“A gestão dos recursos humanos numa Câmara que emprega cerca de 300 pessoas será sempre um dos principais pilares do sucesso, ou insucesso, deste executivo camarário.

“Na balança do poder, um dos pesos é baseado na capacidade logística”

O grande desiderato é alcançar na administração pública o princípio da eficiência com que se rege a iniciativa privada. Isso faz-se com reorganização dos serviços, muita formação profissional, criação de chefias com objectivos pré-determinados e, acima de tudo, responsabilização.

Como ninguém chega a lado nenhum se não souber para onde vai, compete ao novo presidente da Câmara definir uma linha de rumo em que todos remem no mesmo sentido. Neste campo, é também fundamental modernizar os serviços com recurso às novas tecnologias.”

Escrevi este texto – se clicar aqui pode lê-lo na íntegra – nos primeiros dias de Novembro de 2009, pouquíssimo tempo depois das eleições autárquicas que retiraram o PSD de uma Câmara que governava há sensivelmente 16 anos.

Hoje, após um “mergulho” nos arquivos da edição digital do correiodabeiraserra.com, constato que o texto ganhou pertinência justamente porque o tema da gestão dos recursos humanos é, porventura, o principal “calcanhar de Aquiles” do executivo de José Carlos Alexandrino.
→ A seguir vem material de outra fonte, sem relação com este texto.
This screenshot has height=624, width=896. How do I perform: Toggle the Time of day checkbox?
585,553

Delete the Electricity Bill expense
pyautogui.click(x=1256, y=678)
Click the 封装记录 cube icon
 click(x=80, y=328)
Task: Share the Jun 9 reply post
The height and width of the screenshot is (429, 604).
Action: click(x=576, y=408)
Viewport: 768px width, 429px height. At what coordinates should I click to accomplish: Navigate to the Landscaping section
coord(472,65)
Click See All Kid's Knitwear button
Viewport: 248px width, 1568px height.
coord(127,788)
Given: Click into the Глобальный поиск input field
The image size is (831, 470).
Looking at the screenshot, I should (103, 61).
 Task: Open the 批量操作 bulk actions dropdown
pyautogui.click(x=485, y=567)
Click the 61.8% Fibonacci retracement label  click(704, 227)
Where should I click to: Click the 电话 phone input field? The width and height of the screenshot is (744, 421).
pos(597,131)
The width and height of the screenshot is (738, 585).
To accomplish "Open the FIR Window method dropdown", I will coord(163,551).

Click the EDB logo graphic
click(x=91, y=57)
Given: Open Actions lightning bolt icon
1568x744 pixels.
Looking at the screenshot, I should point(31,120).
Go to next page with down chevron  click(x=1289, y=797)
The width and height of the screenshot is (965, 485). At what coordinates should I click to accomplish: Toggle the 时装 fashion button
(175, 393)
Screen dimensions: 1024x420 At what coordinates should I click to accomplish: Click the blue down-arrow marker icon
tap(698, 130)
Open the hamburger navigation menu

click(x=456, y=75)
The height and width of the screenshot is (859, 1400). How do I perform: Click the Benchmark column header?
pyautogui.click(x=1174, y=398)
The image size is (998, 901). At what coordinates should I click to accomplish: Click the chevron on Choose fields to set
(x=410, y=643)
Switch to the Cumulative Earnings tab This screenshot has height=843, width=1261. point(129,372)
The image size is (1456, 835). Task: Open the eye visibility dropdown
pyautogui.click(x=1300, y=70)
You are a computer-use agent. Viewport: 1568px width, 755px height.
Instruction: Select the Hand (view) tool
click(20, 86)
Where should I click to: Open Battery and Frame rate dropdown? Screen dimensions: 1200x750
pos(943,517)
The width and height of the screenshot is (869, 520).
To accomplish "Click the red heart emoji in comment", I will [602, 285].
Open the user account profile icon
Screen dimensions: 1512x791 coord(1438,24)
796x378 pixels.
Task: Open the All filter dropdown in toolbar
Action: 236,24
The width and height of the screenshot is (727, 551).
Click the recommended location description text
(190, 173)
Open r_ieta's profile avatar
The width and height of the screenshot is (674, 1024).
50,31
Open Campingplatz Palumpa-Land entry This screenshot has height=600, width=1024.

Num mundo cada vez mais exigente, é de facto angustiante ver um presidente de Câmara carregar às costas o pesadíssimo fardo que é, hoje, a máquina autárquica com cerca de 300 funcionários que, muitos de nós, continuamos a não saber porque é que estão, onde estão e como estão.

Quase paradoxalmente o município de Oliveira do Hospital – com mais de 300 pessoas ao seu serviço – quase não tem jardineiros, carpinteiros, pedreiros, electricistas, e não tem todo um conjunto de verdadeiros profissionais a fazer o que, diariamente, tem que ser feito no espaço público: a sua preservação com brio e boas práticas.

Nestes últimos meses – a situação é muito confrangedora –, já vi funcionários camarários a confessarem-se impotentes na substituição de um ralo avariado há 16 anos num equipamento público; já vi serviços que andam há mais de meio ano para conseguir conceber, num pavilhão desportivo, uma rampa de acesso para deficientes, e até já vi – imaginem – funcionários a limparem as bermas da estrada e a lançar o entulho na faixa de rodagem.

O que eu vejo, sobretudo, é as pessoas a passarem pelos problemas – tão simples de se resolverem, num grande número de casos –, como cão por vinha vindimada.

O próprio presidente da Câmara já veio afirmar publicamente que o município oliveirense tem excesso de funcionários ao seu serviço – é uma pesada herança do passado –, mas também reconheceu que, apesar desse facto, a Câmara tem actualmente a sua operacionalidade hipotecada face à falta de profissionais nalgumas das mais básicas áreas de intervenção.

Na política, nas empresas, no futebol como em qualquer outra actividade, os reajustamentos nas equipas de trabalho são uma condição vital para o sucesso.

Prolongar a mediocridade por razões que a razão desconhece, é cavar a própria sepultura. Por isso, é nesse objectivo que José Carlos Alexandrino, que conseguiu inaugurar uma nova forma de estar na política local e até já transpôs obstáculos que há uns meses atrás pareciam barreiras intransponíveis, tem de se concentrar.

A modernização da máquina autárquica e a sua adaptação aos dias de hoje, que exigem cada vez mais velocidade e eficácia, está entre as suas principais tarefas para estes últimos quatro meses de 2010. Pois, como um dia disse Sun Tzu – no seu livro “A Arte da Guerra”, uma obra cuja leitura é muito útil à actividade política – “na balança do poder, um dos pesos é baseado na capacidade logística”.